Reproduce the material word for word, from its first line through the line containing "y-tick-label: 0.8 is", and omit the pictures.

• • • • • • •

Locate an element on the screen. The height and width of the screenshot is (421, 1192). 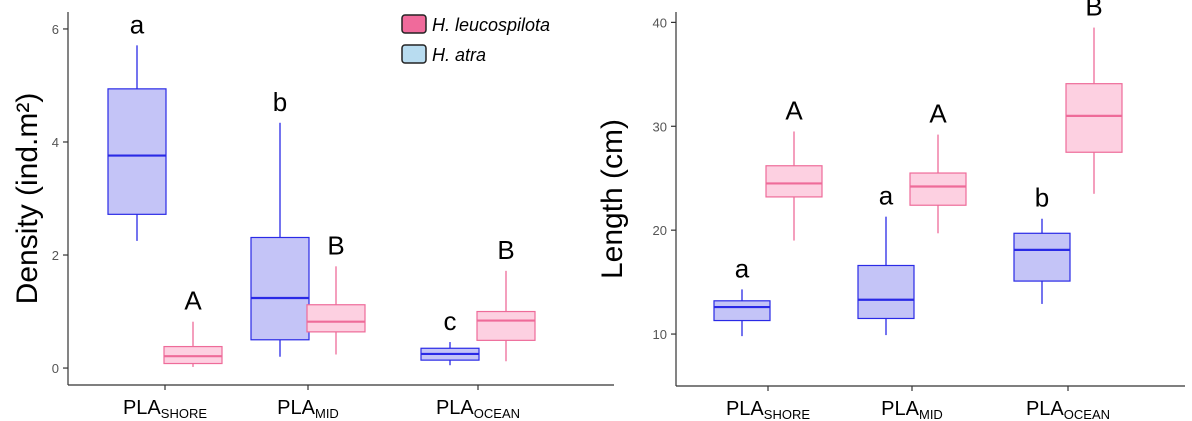
y-tick-label: 30 is located at coordinates (660, 126).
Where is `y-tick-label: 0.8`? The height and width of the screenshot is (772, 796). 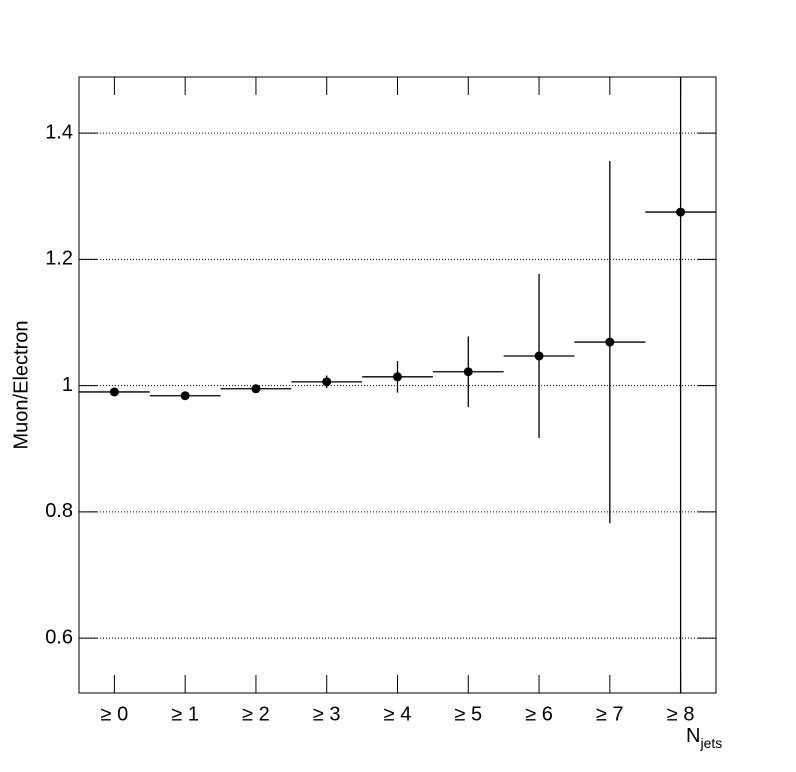
y-tick-label: 0.8 is located at coordinates (59, 511).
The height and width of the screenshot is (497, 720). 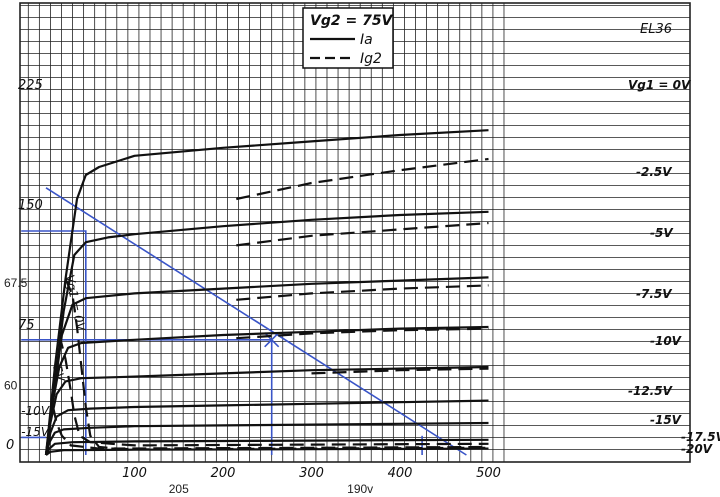 I want to click on ia-curve-12-5v, so click(x=266, y=428).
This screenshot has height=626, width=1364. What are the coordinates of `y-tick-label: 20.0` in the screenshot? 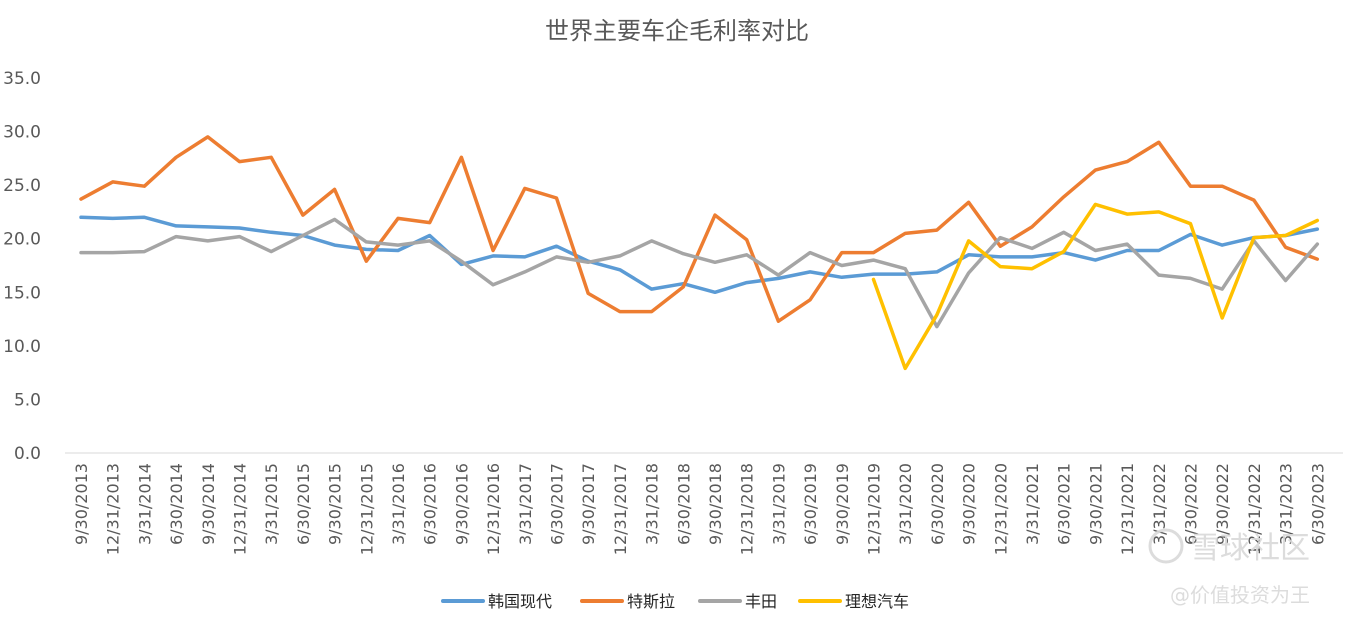 It's located at (22, 240).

• • • • • • •

Task answer ::
Locate an element on the screen. The height and width of the screenshot is (421, 1192). 
y-tick-label: 30 is located at coordinates (660, 126).
Where is `y-tick-label: 0.8`? The height and width of the screenshot is (772, 796). 
y-tick-label: 0.8 is located at coordinates (59, 511).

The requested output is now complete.